Nancy Barton, Swan Song, Lakme, 1988, chromogenic color print and Formica, panel: 60 x 24“; photograph: 36 x 24”. From the series “Swan Song,” 1988.

New York

Nancy Barton

71 Morton Street
April 27–June 1, 2019

Nancy Barton’s “Swan Song” is a series in two times. Originally presented in 1988 at New York’s American Fine Arts, Co., this body of work can be located within the trajectory of CalArts’ “Skeptical Beliefs,” with its expectation of ceaseless critique or, at worst, critique reified as “smart” style. This feels like a distant memory, it seems, even though so many significant artists were born of that acidic soil, such as Mike Kelley, Christopher Williams, Carrie Mae Weems, and, of course, Barton herself.
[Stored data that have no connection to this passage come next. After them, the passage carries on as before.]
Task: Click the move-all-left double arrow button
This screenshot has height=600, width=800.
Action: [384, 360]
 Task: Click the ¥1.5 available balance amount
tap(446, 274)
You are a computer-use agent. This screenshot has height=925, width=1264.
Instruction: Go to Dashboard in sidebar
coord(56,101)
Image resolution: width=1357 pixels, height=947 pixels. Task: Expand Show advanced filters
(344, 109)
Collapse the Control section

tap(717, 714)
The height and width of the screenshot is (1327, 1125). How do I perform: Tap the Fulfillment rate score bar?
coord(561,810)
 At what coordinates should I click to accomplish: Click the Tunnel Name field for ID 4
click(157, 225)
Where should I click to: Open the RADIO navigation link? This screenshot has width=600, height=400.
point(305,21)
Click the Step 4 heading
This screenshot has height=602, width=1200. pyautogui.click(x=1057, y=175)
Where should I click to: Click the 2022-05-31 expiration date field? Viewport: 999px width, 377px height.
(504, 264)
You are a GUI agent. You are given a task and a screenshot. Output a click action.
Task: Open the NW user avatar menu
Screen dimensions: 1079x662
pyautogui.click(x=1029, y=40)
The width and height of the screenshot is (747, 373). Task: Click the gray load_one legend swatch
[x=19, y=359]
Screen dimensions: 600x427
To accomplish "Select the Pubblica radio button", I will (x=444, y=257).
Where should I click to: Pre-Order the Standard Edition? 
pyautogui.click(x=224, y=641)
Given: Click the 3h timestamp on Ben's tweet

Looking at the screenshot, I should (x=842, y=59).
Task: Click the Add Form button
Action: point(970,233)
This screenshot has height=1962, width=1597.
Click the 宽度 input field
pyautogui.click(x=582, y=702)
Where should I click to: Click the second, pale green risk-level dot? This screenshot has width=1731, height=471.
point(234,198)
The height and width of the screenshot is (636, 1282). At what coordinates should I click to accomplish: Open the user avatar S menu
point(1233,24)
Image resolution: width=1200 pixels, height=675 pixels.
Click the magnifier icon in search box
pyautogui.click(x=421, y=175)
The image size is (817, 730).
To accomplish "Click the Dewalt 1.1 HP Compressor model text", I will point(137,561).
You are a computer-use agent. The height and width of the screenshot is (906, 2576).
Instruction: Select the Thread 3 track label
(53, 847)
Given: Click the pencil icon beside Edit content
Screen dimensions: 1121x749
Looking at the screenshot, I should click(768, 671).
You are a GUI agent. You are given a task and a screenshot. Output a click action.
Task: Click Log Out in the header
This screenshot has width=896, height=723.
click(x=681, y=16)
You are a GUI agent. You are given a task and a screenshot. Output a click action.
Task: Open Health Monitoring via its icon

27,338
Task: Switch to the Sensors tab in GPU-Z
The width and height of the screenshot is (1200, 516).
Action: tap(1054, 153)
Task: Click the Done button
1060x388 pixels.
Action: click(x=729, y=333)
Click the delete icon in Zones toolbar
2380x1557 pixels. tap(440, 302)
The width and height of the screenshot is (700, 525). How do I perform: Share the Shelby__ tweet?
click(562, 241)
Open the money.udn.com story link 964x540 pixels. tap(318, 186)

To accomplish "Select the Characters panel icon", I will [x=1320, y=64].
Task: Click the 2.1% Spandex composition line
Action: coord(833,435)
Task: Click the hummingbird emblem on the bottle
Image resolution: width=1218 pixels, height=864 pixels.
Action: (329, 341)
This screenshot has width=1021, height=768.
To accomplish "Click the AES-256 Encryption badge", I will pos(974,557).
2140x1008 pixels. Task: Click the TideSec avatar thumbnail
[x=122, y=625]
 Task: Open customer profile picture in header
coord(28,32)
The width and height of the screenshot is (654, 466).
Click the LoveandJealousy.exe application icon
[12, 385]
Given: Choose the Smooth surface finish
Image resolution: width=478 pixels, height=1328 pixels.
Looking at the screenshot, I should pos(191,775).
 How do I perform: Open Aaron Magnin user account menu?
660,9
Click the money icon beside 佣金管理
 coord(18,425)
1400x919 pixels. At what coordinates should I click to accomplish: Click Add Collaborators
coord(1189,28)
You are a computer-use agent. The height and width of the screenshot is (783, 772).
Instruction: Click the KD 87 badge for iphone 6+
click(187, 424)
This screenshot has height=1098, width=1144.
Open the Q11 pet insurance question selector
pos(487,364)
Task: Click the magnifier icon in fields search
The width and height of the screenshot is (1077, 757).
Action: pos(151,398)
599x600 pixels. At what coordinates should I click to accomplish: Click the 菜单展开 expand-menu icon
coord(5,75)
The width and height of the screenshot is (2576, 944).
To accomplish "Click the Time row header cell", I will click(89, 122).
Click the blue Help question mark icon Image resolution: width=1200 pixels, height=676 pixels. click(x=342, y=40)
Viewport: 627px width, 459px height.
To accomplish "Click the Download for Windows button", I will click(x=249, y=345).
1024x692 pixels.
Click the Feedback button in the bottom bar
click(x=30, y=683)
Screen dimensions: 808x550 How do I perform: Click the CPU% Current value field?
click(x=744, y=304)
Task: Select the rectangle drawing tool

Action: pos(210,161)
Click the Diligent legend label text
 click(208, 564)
“Swan Song” consists of ten reliefs that pair photo-based images and text. They mimic the look of posters announcing opera productions, all of them featuring tragic (or histrionic) female characters from myth, literature, and history—Anna Bolena and Lucia di Lammermoor, Salome and Elektra, among other staples of nineteenth- and early-twentieth-century repertoire. The artist’s mother, Marjorie Barton, who had studied voice at the Julliard School of Music but gave up these aspirations in order to raise a family, is the star throughout. There’s something painfully intimate about Barton’s focus on her own mother, who is both glamorous and cursed. The texts of “Swan Song” feature stories from both Bartons: Their jangled recollections of life unfurl against the backdrop of Los Angeles. Autobiography is subsumed by art—on the one hand the untrammeled passions and desperate fates proffered by opera, on the other a distanced, endlessly ambiguous photographic record. These commingle with excerpts from the librettos and passages of critical theory—Hélène Cixous and Catherine Clément, Luce Irigaray. Barton suggests an afterlife for her mother’s abandoned musical dreams, dressing her up for the roles she never played, a gesture at once restorative and sarcastic (Barton remarks that the appeal of photography “was not that of creativity or self-expression, but the potential for recrimination”). The series is moving, but not in a Hallmark way: It’s too kitchen-sink miserable and archly ironic. Why not find out that Elektra and Lucia live in the Hollywood Hills, resigned and depressed, vengeful and fatal?